In making a financial order in a divorce case, the court will aim to divide assets fairly between the parties, ensuring that they both have sufficient funds for their future needs. It is sometimes the case that the parties are not fully aware of the extent of the assets held by their spouse, for example, where assets may have been concealed or where business interests are worth more than anticipated.

In order to make a financial order that is fair, the court needs to know what assets are owned by the couple. If assets remain hidden, then it may be open to the other party to return to the court in the future and ask it to amend the order.

Making financial disclosure

It is a good idea to put together the necessary documents that will provide evidence of your financial situation early on in the proceedings to avoid a long, drawn-out process. It will also mean that you will be able to meet any deadlines for disclosure that could be imposed by the court.

If you ask us to represent you, we will advise you of the documents that you should put together and help you collate them so that they clearly set out your financial situation. This will include evidence of amounts owed on a mortgage, a professional valuation of property and any business and the value of holdings such as shares, insurance policies and pensions. Future expenditure will also need to be estimated.

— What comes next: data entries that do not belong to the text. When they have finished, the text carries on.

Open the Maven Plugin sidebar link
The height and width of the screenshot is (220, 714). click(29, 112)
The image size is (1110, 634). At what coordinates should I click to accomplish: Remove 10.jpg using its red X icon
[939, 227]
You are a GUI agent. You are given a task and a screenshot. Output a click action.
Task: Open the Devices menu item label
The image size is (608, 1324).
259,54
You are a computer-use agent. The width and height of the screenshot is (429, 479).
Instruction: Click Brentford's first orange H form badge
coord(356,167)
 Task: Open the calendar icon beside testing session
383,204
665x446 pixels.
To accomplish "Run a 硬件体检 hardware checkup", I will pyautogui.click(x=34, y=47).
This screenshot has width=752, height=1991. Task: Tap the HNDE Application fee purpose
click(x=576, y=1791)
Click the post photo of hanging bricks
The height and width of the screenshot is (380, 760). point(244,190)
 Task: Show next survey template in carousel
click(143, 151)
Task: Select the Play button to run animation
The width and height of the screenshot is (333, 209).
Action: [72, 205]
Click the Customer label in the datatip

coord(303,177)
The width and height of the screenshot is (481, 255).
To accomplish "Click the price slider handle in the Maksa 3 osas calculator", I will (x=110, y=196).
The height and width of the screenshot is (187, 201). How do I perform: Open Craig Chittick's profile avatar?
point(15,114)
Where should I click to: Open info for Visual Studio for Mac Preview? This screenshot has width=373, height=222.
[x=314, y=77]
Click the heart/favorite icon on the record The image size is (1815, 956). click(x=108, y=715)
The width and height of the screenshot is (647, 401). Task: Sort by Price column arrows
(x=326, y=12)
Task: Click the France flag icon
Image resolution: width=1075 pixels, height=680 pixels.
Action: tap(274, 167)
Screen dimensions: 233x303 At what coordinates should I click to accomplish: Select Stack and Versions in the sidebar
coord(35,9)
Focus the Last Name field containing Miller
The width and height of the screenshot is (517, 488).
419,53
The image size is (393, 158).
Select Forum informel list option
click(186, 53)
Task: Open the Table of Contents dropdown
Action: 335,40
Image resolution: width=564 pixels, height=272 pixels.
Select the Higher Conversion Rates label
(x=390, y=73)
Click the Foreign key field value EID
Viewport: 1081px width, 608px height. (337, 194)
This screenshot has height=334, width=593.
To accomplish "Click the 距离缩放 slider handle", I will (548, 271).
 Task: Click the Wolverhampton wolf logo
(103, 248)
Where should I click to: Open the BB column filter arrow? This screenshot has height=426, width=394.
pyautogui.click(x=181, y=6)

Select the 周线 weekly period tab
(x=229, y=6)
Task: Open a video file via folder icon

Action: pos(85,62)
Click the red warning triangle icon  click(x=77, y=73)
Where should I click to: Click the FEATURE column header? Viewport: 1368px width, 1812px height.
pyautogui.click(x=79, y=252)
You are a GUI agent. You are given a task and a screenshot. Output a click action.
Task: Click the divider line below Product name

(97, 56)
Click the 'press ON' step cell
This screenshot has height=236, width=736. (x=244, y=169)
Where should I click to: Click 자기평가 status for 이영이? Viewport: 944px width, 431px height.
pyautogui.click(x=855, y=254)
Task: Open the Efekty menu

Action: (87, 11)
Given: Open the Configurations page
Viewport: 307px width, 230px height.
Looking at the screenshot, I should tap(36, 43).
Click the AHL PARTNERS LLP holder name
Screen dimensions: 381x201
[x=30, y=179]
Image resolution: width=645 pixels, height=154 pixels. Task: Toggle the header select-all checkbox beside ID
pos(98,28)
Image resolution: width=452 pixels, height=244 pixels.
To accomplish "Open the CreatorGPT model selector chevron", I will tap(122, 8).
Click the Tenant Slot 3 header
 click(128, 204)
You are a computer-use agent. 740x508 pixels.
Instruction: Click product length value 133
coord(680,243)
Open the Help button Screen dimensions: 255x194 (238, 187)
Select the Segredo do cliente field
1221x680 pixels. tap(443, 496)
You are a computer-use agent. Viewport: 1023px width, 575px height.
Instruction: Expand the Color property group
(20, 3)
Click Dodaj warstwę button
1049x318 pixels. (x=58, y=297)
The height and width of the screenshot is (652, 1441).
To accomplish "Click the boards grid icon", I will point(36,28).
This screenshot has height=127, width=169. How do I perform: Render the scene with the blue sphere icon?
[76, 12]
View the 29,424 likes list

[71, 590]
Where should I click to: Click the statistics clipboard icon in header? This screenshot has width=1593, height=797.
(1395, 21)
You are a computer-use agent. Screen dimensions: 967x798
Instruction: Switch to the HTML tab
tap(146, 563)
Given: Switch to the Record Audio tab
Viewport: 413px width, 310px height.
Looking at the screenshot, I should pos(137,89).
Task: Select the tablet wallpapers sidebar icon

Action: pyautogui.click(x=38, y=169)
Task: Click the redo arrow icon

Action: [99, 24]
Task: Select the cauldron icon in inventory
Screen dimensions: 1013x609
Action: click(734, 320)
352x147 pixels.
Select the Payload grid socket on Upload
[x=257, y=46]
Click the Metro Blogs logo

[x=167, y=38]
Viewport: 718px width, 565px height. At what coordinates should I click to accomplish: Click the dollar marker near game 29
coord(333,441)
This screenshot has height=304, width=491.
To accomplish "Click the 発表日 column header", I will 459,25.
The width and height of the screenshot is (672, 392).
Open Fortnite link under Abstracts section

The information is generally submitted on a Form E: Financial statement for a financial order. The form is used when court proceedings have been issued but can also be used where disclosure is made on a voluntary basis. The form is detailed and as well as requiring documentary evidence in support you will also need to fill in personal details relating to your marriage, any children you may have and how you wish the assets to be shared.

What happens if your spouse refuses to disclose their assets?

If your partner does not voluntarily disclose their financial situation, mediation may help. If disclosure is still not made, then the court can be asked to make an order requiring disclosure to be made within a certain timeframe.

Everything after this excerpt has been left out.